Document passage:

--- START ---

Sunday, September 4, 2016

Controversial Mother Teresa Declared a Saint Today

I "met" Mother Teresa during the 1984 Bhopal industrial disaster.  Death, burns, blindings...  all horrifying.  And all for capitalism's sake.

Of course I'd heard of this nun and her remarkable work, but then the Catholic church has millennia of such people.  Anyway, as she gets off the plane to lend her aid, she is beset by reporters from around the world with cameras and microphones:

"Mother Teresa, what do you say to the victims of this disaster?"

"Forgiveness" came her immediate reply.  My jaw dropped.  Is she kidding?  The survivors, the blind, the widows, the orphans, the burned should forgive Union Carbide? That's when I started paying attention to her.

She has been attacked by the left for being pro-life, and I have read the attacks on her which are profoundly ignorant.  But for all the coverage I noticed something I have never seen anyone mention before.

One attack is she has met with so many wicked people, and publicly said nice things about them.  Despots seemed to invite her to visit for it promised a photo-op and a generous endorsement. Here is a short list.

Charles Keating
Ferdinand and Imelda Marcos
Baby Doc Duvalier
The Enver Hoxha gang.

--- END ---

Collected data entries:
--- START ---

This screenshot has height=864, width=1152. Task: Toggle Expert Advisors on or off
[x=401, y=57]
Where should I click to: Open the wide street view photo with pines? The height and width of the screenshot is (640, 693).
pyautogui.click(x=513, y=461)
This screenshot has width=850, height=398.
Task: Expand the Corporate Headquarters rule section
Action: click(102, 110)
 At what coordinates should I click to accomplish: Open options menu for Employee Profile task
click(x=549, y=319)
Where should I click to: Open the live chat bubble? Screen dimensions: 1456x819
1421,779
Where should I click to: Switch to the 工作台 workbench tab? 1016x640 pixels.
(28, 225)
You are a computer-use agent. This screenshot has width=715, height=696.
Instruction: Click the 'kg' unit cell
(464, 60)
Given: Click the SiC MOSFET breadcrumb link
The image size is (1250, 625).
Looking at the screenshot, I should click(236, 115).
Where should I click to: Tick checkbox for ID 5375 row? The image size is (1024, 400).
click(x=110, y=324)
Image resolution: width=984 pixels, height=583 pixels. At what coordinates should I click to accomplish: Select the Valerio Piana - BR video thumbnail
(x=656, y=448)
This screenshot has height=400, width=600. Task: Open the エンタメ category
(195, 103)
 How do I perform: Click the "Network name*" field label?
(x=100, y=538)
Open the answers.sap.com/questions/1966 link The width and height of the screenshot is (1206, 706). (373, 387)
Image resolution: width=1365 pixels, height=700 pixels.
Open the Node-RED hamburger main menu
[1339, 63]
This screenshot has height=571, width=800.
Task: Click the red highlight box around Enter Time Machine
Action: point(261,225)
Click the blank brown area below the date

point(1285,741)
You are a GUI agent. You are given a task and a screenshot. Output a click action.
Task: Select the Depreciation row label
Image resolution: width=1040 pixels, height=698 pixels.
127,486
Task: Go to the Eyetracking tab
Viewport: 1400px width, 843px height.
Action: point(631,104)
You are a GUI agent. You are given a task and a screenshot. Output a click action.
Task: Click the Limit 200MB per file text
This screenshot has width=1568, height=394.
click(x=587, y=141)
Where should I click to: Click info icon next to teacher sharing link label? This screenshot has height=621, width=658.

--- END ---

Work instructions:
a) In the post about Mother Teresa, condense the paragraph beginning "One attack is she has met" into a shorter version that keeps its main facts.
b) Summarize the post about Mother Teresa in two sentences.
c) Reproduce the passage of the Mother Teresa post starting at "One attack is" and ending at "a short list.".

Solutions to the exercise:
a) One criticism is that she met many wicked people and praised them publicly. Despots seemed to invite her because her visit promised a photo-op and a generous endorsement.

b) The writer began paying attention to Mother Teresa during the 1984 Bhopal industrial disaster, when her immediate reply to reporters asking what she would say to the victims was "Forgiveness." Beyond the left's attacks on her for being pro-life, the writer points to the criticism that she met with and publicly praised wicked people, including Charles Keating, Ferdinand and Imelda Marcos, Baby Doc Duvalier and the Enver Hoxha gang.

c)
One attack is she has met with so many wicked people, and publicly said nice things about them.  Despots seemed to invite her to visit for it promised a photo-op and a generous endorsement. Here is a short list.